WHAT TO DO => Reproduce exactly, from the data that follows, the line with "Viewport: 824px width, 700px height.", the line with "The height and width of the screenshot is (555, 961).", and every line that lies between them.

WORKING DATA =>
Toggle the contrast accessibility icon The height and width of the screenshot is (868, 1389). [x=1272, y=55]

---

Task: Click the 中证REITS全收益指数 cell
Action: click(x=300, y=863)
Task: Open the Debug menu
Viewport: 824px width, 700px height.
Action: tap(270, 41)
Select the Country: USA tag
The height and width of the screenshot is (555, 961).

OUTPUT FOR THIS EXERCISE =>
Viewport: 824px width, 700px height.
Action: tap(270, 41)
Select the Country: USA tag
The height and width of the screenshot is (555, 961).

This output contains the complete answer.